One figure is wanted here: how many lines in the entries hold the word "folder".
━━ Data for the task ━━
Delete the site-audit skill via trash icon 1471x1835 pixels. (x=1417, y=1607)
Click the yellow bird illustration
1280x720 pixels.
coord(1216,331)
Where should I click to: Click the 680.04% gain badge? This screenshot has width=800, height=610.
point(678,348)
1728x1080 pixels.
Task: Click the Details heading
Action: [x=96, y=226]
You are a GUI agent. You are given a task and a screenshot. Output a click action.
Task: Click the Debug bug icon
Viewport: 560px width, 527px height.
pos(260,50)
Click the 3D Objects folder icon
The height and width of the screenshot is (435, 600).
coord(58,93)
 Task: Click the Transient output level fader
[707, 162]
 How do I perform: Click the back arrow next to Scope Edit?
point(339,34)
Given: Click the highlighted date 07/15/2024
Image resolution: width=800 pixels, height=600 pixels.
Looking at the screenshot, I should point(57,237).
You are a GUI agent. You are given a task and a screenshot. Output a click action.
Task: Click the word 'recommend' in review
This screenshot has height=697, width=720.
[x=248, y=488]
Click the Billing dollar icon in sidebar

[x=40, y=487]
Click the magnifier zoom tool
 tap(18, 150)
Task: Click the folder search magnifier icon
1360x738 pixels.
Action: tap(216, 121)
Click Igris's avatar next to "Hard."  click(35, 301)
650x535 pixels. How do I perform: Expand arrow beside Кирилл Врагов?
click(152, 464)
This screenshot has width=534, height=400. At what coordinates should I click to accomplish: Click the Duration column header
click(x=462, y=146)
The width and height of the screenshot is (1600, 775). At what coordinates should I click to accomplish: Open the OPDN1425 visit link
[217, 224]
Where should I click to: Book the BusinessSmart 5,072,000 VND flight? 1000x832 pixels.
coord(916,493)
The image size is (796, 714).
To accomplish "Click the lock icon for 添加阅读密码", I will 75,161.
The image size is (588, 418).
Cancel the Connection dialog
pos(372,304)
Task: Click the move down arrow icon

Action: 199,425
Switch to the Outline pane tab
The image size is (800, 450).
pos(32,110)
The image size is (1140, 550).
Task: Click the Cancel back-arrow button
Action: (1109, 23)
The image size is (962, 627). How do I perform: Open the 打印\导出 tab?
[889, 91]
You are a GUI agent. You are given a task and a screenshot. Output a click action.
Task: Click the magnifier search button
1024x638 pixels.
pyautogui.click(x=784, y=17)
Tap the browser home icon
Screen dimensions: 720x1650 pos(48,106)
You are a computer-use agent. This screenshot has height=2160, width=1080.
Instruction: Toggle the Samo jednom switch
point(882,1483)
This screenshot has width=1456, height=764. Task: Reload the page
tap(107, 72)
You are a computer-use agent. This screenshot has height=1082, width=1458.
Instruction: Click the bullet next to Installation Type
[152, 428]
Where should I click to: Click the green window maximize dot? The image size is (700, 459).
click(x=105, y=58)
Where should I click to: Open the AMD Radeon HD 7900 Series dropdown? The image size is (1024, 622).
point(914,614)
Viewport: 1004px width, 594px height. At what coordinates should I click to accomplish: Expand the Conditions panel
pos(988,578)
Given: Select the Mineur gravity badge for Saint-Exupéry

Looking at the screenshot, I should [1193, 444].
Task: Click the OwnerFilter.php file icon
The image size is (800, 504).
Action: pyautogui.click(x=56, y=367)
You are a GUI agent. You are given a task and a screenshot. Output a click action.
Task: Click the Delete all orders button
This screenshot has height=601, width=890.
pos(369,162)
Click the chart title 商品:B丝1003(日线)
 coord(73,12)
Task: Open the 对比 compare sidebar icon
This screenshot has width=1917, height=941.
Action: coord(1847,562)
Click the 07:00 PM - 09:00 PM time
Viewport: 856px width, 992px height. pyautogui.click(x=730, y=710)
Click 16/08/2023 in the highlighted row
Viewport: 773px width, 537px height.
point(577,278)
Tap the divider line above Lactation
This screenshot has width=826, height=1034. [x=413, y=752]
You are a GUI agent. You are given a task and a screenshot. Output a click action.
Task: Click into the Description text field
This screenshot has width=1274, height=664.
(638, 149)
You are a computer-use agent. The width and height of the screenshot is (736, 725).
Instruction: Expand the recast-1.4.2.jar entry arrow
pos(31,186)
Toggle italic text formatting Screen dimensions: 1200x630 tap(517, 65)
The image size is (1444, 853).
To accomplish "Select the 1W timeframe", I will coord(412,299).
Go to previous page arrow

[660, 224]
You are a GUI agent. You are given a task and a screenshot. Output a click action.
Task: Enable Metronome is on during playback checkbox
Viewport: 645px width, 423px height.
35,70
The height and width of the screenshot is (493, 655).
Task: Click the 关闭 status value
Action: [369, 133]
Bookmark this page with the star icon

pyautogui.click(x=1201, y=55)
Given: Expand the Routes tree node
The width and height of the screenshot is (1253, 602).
━━━
**Answer for the task**
2